Descubre por qué las interacciones felices y armónicas del niño son una necesidad tan básica como alimentarse.
Desde los años setenta, John Bowlby estudió detenidamente el vínculo emocional que une al bebé con sus padres, y encontró diferentes estilos de relación que tenían una fuerte influencia durante la vida adulta. Descubrió que el apego sano durante la primera infancia es un componente esencial para el bienestar en la vida posterior. La empatía y el afecto de los padres hacia el hijo contribuyen a dar una sensación básica de seguridad, mientras que la ausencia de afecto (o si este es inestable) en las primeras etapas del desarrollo se evidencia en el futuro, frecuentemente en depresión y tendencias suicidas –entre otras alteraciones clínicas y de personalidad.
Así, se encontraron tres estilos de apego: el apego seguro, el apego inseguro y el apego ambivalente. El primero se relaciona con confianza propia, baja ansiedad, buen concepto de sí mismo y de los demás. En el apego inseguro (o temeroso) se da lo contrario: miedo al contacto con los demás y mucha desconfianza. En las formas intermedias, predomina una actitud evitativa o preocupada.
Las madres de hijos seguros son más atentas y más sensibles al llanto de su bebé, son más afectuosas y tiernas con él y también se sienten más a gusto cuando mantienen con él un contacto estrecho como el abrazo.
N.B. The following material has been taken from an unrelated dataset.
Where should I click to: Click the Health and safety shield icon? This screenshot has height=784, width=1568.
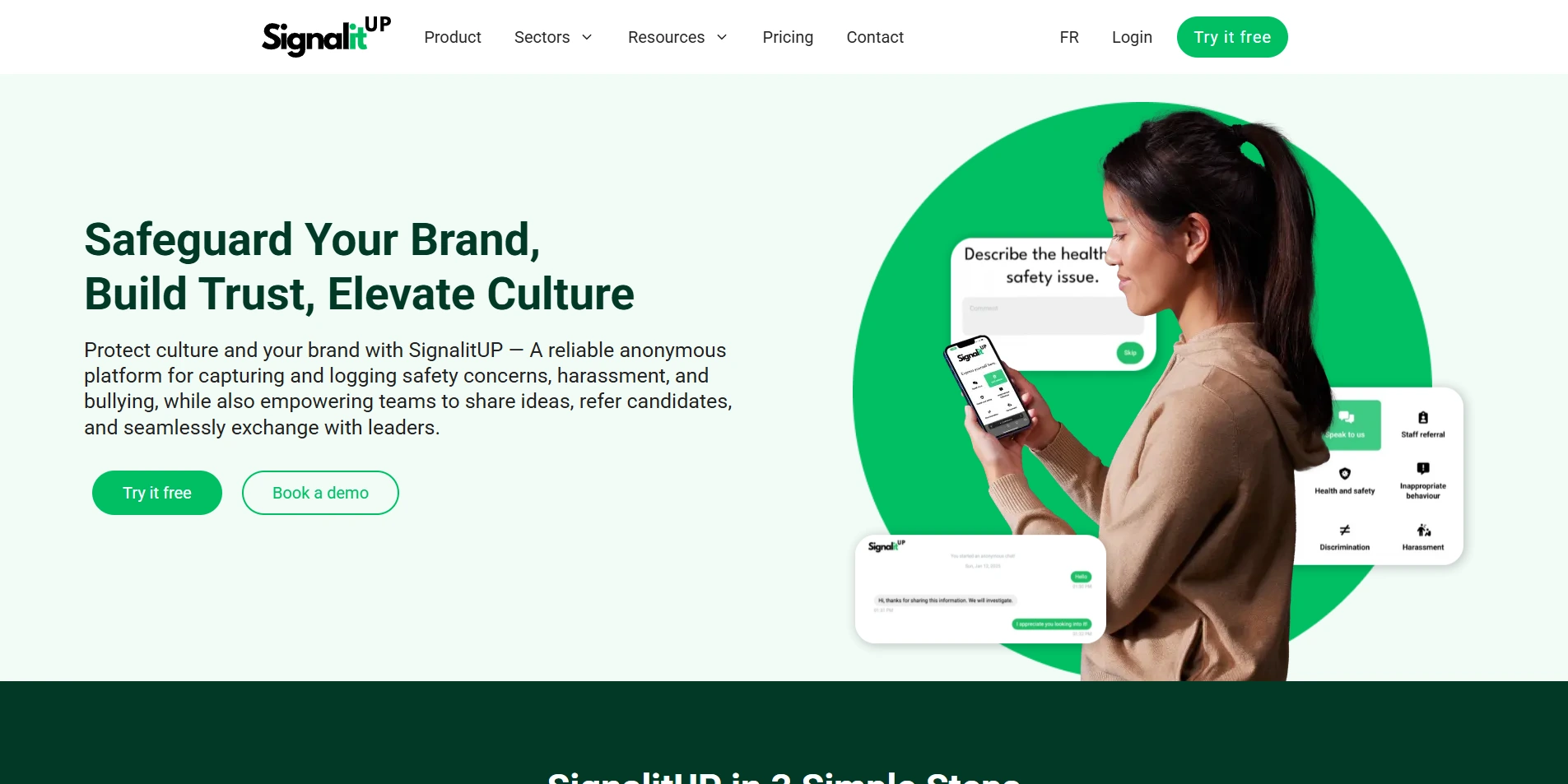tap(1344, 474)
Por otra parte, las madres desconectadas brindan a sus hijos dos modalidades diferentes de inseguridad. Cuando la madre se entromete más de la cuenta, su hijo responde desconectándose y eludiendo activamente la interacción; y cuando la madre no se implica lo suficiente, el niño reacciona con una pasividad e impotencia que compromete su capacidad posterior de establecer contacto con los demás. Se descubrió que aquellos que han recibido este tipo de trato de desinterés y falta de amor en la infancia suelen ser proclives a deprimirse y presentar tendencias suicidas en la adultez.
Los hijos de madres que hablan poco con sus hijos y se mantienen emocionalmente distantes de ellos suelen asumir, durante la vida adulta, la actitud de que nada les importa y revelan signos de intensa ansiedad. Son niños que esperan que los demás se mantengan distantes, razón por la cual se reprimen emocionalmente; y a su vez –en la edad adulta– ellos mismos se mantienen distantes, y evitan la intimidad emocional.
Las interacciones felices y armónicas son, para el niño, una necesidad tan básica como alimentarse; y, en su ausencia, el niño corre el riesgo de desarrollar pautas distorsionadas. Los padres empáticos, ansiosos y distantes tienden a criar, respectivamente, niños seguros, ansiosos o evasivos; tres estilos diferentes de apego que, al llegar a la edad adulta, se manifiestan como estilos de relación interpersonal correlativamente firmes y confiados, inquietos y preocupados o esquivos y confusos.
Hace unos años, se popularizó la fotografía de una niña iraquí que se encuentra acurrucada durmiendo dentro del contorno de una mujer adulta. Es impactante ver esa captura gráfica tan expresiva de la búsqueda de cariño.
Ojalá todas las madres y los padres puedan proporcionar amor sin retaceos para asegurar el bienestar presente y futuro de sus hijos. Cómo dijo Severo, obispo de Milevum, en una carta a Agustín de Hipona: “La medida [del amor] es amar sin medida”. Es una condición indispensable para experimentar la dicha de una vida plena y feliz.